University of Nebraska Spending Explodes—More on Admin Than Professors

The University of Nebraska system reported that in 2024 its spending on administrators, managers, and professional staff surpassed the amount spent on faculty for the first time this century. This shift comes amid budget cuts and declining inflation-adjusted pay for teachers.

Administrative and professional staff wages grew from about $155 million in 2000 to $484 million in 2024. Meanwhile, faculty salaries increased modestly in nominal terms but fell in real terms when adjusted for inflation. Faculty leaders warn that the imbalance threatens the university’s academic mission.

John Shrader, president of the faculty senate at the Lincoln campus, stated, “If we keep devaluing the academic side of what we do at the university, then you’re going to get less performance.”

Budget constraints have driven tough decisions.

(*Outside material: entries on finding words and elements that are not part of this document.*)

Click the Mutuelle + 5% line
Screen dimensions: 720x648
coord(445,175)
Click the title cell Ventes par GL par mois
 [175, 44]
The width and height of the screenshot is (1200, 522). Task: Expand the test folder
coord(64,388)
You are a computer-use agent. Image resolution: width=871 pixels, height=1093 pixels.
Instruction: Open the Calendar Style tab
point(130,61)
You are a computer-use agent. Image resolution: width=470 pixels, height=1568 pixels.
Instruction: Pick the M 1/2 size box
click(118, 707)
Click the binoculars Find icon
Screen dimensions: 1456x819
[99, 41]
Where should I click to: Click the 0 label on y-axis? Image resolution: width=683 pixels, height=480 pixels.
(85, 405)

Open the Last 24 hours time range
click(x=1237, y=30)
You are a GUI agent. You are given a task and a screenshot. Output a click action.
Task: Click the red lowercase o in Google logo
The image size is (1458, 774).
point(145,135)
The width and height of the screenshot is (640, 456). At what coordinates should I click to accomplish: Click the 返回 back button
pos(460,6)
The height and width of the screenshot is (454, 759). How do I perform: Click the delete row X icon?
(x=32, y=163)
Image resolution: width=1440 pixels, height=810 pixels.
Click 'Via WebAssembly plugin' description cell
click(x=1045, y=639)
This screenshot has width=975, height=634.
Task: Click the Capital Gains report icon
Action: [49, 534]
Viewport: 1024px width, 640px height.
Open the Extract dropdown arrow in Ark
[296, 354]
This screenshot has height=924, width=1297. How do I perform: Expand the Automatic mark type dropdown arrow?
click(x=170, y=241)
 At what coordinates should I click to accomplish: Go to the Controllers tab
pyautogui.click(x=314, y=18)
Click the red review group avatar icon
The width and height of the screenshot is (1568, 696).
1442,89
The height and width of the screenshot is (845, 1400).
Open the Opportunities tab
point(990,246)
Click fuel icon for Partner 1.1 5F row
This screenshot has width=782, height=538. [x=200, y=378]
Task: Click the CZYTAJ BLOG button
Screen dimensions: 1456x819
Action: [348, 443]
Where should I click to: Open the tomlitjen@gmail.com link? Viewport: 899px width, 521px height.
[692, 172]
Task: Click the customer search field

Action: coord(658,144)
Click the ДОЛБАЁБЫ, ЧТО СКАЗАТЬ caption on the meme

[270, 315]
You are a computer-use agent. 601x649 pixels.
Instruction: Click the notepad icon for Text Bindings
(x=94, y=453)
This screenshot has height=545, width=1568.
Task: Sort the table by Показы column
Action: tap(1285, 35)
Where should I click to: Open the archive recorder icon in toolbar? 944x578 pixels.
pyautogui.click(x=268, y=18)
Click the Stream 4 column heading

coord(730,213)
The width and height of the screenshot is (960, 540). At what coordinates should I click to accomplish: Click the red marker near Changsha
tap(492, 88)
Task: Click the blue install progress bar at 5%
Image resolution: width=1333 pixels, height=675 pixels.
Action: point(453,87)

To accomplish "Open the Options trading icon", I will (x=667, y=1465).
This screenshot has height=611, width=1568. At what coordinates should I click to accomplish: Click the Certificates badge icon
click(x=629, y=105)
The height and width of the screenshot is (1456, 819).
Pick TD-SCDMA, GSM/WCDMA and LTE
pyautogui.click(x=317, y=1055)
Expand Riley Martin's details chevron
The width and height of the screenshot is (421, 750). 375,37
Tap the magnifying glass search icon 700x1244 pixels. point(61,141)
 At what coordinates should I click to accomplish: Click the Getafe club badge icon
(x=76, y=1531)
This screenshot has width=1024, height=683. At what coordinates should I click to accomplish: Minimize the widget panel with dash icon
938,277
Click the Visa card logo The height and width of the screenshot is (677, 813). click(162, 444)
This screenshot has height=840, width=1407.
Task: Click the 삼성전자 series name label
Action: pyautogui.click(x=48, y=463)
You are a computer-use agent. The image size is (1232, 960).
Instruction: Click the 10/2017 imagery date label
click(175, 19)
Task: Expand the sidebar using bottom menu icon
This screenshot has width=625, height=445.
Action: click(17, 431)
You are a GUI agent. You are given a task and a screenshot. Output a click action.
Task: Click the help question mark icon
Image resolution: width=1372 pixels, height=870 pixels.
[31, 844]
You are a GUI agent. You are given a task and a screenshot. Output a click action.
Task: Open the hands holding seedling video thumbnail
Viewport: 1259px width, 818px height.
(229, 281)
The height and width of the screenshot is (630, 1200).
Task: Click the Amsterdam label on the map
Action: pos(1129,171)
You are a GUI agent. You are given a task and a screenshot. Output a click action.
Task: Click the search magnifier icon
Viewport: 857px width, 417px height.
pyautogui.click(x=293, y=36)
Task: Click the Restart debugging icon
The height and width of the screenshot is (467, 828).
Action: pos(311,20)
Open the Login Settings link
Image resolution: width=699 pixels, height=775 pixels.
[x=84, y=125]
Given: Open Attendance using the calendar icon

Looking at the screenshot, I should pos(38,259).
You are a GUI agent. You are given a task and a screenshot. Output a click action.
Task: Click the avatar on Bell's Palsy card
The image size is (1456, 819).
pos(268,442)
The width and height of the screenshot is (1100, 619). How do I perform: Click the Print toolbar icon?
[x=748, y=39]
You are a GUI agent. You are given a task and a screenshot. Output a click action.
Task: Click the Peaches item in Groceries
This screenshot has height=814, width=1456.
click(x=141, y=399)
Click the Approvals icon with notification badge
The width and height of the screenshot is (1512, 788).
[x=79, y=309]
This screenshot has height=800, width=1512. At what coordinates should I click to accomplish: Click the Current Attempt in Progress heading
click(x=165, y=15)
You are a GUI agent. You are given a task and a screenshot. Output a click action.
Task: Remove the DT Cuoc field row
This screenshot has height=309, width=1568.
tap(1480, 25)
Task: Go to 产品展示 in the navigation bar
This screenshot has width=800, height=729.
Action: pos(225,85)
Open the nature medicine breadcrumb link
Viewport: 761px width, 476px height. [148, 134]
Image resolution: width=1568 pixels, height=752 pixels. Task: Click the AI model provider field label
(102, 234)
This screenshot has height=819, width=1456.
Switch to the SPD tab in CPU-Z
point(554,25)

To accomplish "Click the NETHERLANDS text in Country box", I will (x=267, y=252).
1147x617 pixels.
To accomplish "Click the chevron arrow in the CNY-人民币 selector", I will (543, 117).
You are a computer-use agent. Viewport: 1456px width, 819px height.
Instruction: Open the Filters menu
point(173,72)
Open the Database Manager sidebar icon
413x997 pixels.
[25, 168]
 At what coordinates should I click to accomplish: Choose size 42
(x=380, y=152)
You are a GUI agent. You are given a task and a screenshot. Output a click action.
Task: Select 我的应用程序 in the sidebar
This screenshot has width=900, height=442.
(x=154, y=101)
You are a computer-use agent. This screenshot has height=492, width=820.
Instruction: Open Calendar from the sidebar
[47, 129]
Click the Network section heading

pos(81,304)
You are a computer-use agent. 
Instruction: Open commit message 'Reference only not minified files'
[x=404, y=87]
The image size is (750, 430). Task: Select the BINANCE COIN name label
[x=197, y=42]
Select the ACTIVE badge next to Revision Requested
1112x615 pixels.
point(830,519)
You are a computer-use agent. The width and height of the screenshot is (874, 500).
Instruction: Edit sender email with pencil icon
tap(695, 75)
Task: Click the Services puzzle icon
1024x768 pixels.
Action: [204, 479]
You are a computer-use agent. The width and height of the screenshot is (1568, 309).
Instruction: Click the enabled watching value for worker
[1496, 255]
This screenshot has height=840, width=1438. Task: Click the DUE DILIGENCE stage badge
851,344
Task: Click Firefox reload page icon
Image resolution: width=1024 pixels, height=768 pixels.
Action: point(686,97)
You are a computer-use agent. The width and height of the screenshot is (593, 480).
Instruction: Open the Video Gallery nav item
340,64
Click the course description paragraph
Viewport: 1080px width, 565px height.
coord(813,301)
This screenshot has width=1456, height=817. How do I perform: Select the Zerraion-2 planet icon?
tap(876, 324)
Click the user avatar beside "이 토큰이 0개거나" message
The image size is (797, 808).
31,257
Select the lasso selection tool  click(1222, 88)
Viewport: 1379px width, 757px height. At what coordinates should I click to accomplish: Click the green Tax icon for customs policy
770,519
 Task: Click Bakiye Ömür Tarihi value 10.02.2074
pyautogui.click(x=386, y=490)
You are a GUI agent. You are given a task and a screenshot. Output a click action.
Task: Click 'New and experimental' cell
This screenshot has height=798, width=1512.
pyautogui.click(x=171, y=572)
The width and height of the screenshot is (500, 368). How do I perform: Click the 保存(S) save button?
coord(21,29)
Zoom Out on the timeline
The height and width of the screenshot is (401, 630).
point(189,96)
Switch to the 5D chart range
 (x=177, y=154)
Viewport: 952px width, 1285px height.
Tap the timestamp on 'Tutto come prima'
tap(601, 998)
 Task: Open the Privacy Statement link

The university system is implementing $20 million in cuts. At one campus, students and faculty have already faced $75 million in reductions over five years, with an additional $27.5 million expected. Measures include program eliminations, faculty position cuts, buyouts, and $17.25 million in administrative reductions.

University officials justify the administrative expansion by citing new institutional needs, such as student services, housing, compliance, commercialization, and athletics-related programming like name-image-likeness (NIL) initiatives.

This shift raises serious concerns. Public universities are entrusted with delivering education—not expanding bureaucracy. When administrators outnumber or out-earn faculty, the university’s priorities come into question. The result is fewer resources for teaching and mentoring, which undermines both academic and moral formation. The balance between governance and instruction appears skewed in favor of institutional bloat.